Online Identity and the Social Graph
Disclaimer: Check the date! This post was written way back in . If there are technical things in here, they're more than likely outdated, or there may be better ways to do them by now. You've been warned.
If I’m ever going to be rich and famous people will need to know who I am. Removes tongue from cheek. If anyone knows who I am it should probably be Google. How good is a web guru if they’re not number one in Google for their own name? Seriously would you trust anything I had to say if you couldn’t find me in Google? Well, it seems I have that covered, at least for now, I’m number one, two, three and four on a search for eric delabar. My problem starts with result number five.
The previous owner of the number one spot on Google is a professional soccer player and coach who shares my name. No offense to him, but I really don’t want the association. So here’s my problem, I can establish me, but how do I establish not me?
To establish me I’ve of course created this blog, it’s hosted on ericdelabar.com how more authoritative can you be.
I’ve created an identity page written with
XFN markup to establish what other sites, accounts,
and profiles out there are mine, and I’ve created a FOAF file and
linked to it from the head
of this document. If I understand the
Google Social Graph API, this pretty
much means I’ve established me, at least I will have as soon as my site’s been crawled and indexed.
What about not me? Good question; there is no rel="not-me"
in XFN, maybe there should be, but
then again is it really necessary? It’s also really not the point of XFN, maybe Google needs some extensions in order
to more appropriately identify the edge types.
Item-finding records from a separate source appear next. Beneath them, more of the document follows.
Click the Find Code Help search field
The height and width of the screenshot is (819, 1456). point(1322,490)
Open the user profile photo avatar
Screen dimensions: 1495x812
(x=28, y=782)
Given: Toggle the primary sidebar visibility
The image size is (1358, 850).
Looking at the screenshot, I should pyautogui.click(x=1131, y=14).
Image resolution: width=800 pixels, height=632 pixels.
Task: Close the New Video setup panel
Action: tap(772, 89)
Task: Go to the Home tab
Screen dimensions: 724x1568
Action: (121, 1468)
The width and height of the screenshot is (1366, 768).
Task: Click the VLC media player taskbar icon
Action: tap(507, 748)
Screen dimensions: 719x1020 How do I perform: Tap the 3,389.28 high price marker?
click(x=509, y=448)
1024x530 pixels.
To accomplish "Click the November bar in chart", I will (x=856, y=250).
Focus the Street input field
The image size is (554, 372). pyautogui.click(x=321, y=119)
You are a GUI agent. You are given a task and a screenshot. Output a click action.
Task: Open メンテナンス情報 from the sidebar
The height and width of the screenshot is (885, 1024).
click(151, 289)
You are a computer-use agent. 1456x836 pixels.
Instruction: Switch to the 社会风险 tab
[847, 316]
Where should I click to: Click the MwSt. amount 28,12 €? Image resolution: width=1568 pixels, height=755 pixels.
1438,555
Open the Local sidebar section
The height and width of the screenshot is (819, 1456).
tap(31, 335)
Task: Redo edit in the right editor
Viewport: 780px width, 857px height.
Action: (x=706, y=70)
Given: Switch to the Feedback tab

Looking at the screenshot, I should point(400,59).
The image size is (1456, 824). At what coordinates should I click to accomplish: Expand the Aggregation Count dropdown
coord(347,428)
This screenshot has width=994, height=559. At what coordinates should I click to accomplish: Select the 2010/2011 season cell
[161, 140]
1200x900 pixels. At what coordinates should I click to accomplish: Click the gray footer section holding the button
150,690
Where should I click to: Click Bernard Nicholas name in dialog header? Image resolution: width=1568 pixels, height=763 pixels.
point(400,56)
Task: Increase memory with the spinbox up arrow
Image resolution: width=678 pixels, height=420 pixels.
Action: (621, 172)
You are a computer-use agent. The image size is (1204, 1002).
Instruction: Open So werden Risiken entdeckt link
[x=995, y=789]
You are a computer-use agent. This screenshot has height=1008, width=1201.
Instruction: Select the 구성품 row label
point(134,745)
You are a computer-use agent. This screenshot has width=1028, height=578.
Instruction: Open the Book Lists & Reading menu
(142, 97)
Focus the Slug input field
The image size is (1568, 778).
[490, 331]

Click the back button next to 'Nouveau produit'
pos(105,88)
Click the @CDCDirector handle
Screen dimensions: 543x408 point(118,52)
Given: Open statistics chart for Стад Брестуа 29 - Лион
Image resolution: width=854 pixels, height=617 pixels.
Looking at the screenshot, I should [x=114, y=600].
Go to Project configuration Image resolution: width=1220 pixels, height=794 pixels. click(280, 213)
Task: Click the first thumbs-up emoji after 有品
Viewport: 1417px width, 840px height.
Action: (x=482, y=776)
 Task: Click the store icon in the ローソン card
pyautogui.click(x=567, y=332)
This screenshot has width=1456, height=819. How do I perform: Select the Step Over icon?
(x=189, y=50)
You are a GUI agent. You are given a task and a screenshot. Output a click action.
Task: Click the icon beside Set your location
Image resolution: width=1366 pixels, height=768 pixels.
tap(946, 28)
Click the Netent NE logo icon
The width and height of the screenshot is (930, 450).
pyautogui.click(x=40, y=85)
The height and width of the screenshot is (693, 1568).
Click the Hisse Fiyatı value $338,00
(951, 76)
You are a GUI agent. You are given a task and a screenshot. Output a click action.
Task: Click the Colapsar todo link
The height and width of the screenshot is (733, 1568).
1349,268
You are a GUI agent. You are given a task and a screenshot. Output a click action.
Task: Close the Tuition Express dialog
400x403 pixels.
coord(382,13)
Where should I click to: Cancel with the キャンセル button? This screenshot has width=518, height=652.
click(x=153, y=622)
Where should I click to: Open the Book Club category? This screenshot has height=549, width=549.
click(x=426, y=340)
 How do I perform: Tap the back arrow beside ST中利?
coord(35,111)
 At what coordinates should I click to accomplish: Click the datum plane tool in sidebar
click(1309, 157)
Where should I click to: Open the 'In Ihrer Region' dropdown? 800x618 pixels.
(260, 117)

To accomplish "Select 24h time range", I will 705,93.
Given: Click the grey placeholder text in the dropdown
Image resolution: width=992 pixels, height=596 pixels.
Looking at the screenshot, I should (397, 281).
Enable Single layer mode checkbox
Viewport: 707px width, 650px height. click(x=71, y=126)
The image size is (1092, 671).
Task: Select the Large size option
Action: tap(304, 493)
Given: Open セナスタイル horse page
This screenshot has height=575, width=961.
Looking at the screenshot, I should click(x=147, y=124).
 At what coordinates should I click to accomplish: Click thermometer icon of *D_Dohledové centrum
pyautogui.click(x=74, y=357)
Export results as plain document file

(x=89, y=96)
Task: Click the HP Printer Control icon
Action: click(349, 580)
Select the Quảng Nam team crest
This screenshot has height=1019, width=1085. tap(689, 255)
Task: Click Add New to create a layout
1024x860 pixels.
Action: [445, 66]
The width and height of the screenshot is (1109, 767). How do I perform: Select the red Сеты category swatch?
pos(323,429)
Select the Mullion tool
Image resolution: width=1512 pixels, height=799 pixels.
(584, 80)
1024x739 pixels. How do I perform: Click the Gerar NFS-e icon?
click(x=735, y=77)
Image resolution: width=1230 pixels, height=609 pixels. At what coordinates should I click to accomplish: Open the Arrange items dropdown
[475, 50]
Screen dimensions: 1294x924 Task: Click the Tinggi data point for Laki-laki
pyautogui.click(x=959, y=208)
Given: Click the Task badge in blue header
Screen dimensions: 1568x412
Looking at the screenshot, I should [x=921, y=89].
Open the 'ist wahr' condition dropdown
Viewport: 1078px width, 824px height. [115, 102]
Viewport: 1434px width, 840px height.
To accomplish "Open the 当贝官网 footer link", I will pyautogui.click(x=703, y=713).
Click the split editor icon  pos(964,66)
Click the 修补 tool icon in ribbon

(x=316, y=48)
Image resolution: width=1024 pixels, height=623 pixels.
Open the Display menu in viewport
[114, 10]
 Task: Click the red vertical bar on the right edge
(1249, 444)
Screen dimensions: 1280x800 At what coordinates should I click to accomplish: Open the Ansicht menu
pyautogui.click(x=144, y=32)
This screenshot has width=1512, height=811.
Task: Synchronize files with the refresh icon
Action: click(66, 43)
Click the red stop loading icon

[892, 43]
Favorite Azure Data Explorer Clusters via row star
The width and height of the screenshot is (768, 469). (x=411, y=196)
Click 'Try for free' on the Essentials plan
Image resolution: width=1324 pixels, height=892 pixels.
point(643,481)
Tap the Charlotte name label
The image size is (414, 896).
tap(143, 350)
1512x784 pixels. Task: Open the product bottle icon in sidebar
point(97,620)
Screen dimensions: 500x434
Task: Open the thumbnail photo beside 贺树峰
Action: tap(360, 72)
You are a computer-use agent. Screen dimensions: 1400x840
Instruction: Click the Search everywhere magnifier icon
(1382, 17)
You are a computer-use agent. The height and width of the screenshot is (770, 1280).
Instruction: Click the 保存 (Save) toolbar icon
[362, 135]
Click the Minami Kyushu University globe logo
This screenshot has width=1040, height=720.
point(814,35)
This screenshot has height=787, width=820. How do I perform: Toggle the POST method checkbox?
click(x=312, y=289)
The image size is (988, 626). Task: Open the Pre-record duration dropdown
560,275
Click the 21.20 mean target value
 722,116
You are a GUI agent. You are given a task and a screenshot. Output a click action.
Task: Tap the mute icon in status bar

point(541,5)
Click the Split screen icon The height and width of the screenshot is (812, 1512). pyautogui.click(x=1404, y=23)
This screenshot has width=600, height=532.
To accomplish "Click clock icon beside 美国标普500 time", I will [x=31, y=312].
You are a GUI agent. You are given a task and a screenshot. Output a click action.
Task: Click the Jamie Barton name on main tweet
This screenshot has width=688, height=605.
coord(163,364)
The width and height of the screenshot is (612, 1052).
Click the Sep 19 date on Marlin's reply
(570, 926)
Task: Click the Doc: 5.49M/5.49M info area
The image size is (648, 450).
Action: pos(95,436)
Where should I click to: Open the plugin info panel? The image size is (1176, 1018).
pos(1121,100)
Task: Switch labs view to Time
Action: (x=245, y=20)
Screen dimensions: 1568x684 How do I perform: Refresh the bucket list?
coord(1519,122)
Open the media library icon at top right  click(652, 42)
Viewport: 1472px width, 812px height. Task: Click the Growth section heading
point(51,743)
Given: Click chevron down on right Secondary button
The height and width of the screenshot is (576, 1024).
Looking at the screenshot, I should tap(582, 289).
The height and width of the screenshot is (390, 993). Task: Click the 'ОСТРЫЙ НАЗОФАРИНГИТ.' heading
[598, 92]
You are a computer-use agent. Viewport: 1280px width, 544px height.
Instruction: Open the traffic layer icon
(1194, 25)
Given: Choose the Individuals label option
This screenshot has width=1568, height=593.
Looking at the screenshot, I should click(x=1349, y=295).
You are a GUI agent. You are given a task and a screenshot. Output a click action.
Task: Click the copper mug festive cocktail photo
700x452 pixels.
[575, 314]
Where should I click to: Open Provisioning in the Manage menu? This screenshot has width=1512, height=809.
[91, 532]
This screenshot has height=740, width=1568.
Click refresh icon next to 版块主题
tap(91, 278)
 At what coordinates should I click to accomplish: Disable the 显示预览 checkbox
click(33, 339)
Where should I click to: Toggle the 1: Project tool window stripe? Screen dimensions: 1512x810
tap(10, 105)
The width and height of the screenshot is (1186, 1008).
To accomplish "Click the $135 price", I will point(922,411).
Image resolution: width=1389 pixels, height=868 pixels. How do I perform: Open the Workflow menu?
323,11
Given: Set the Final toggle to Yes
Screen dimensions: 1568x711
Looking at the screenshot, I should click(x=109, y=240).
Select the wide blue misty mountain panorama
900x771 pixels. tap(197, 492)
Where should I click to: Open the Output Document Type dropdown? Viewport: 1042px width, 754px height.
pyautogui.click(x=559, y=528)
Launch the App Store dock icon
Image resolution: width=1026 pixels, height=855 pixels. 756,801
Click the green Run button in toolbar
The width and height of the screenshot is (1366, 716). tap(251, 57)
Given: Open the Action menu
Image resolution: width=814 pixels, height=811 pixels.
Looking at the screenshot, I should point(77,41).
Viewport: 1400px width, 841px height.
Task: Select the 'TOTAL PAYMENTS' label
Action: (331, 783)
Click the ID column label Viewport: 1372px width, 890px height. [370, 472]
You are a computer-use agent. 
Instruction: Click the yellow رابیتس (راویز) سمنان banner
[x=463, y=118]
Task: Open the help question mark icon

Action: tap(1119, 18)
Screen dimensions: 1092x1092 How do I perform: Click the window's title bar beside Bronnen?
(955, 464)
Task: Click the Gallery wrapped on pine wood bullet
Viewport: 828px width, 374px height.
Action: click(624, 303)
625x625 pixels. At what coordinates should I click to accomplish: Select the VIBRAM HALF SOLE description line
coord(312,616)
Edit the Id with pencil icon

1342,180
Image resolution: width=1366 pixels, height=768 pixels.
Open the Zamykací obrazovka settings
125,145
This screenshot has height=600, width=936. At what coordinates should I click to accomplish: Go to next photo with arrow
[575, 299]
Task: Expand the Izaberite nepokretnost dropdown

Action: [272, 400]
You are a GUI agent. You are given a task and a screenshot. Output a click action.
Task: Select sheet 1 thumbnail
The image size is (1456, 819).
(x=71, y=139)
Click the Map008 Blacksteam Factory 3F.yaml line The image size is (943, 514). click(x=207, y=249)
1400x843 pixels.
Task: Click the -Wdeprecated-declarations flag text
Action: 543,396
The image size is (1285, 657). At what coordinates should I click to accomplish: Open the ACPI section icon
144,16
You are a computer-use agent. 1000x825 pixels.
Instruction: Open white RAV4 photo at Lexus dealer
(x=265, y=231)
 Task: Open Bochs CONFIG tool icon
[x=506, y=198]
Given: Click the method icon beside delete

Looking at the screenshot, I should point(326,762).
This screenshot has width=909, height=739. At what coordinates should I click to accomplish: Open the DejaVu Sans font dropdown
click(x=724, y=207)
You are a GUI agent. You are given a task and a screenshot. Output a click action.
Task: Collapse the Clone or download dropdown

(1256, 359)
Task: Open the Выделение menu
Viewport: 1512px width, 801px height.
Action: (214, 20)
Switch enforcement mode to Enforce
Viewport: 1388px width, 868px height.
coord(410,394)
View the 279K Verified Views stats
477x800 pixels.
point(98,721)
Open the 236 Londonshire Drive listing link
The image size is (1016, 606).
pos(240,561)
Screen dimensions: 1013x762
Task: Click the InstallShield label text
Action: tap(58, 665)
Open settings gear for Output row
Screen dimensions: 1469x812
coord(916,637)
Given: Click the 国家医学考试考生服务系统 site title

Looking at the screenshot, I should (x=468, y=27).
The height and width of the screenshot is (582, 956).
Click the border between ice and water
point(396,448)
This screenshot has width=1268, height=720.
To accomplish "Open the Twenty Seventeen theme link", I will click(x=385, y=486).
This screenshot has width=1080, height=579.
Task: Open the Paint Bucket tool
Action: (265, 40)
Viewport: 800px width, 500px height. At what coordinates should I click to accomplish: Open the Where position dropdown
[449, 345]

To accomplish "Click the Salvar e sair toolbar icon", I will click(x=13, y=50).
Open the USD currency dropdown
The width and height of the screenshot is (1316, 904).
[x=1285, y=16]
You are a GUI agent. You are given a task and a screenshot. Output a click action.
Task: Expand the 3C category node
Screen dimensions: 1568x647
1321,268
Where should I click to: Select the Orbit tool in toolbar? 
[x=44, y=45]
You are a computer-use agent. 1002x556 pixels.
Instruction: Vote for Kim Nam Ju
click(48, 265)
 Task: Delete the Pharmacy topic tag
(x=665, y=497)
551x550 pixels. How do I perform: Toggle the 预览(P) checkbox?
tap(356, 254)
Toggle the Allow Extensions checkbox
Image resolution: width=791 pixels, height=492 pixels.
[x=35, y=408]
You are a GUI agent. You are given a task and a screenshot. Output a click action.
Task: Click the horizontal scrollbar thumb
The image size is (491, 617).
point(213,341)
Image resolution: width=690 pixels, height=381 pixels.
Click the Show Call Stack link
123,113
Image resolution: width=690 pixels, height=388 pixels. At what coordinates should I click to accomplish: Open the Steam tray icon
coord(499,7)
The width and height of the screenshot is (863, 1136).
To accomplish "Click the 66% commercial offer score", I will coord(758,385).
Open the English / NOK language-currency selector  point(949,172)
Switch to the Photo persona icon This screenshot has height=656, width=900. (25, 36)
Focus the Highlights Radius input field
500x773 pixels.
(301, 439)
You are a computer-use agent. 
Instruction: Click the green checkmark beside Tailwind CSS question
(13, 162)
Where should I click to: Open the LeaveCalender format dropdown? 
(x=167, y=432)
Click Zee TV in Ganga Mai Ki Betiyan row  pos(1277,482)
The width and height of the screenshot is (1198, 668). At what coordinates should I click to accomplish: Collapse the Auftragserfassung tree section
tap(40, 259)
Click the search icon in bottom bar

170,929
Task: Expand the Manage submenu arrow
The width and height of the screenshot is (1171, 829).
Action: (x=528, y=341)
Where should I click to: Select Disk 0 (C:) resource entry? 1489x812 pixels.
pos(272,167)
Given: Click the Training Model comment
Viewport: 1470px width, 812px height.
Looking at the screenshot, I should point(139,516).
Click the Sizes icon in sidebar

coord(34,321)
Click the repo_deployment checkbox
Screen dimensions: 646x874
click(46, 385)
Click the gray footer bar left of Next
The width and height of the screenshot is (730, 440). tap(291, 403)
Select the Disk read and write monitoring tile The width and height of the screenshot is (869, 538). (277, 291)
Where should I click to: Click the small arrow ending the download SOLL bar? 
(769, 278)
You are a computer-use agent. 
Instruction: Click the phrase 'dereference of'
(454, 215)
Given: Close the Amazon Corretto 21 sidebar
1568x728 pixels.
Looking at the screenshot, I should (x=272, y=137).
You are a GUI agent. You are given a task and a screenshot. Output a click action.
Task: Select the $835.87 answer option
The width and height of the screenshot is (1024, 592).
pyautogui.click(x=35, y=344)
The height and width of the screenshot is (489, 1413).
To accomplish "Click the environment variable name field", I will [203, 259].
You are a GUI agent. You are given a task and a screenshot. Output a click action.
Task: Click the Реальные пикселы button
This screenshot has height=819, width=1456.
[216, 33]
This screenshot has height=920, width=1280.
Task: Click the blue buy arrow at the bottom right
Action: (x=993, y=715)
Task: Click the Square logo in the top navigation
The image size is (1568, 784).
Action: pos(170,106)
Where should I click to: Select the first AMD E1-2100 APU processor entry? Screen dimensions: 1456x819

Or maybe they just figure that if I used my identity page to point to
all sites that are me doesn’t that mean anything that isn’t specified isn’t me? What about things I haven’t
written myself? For instance a news article on “Eric DeLabar,” can I establish that one article is about me and another
article is about the soccer player? How about blog and forum comments, it would be great to have an authenticated and
decentralized means of establishing me on a site that is not my own. It would be even better if I could then aggregate
these comments into my own site to track my current conversations in the blogosphere.
I guess what this all comes down to is that I’m wondering how long until Google has the ability to generate something like the following:
Google, are you listening? A few more microformat parsers, an opt-out (or opt-in) page, and the information you already have.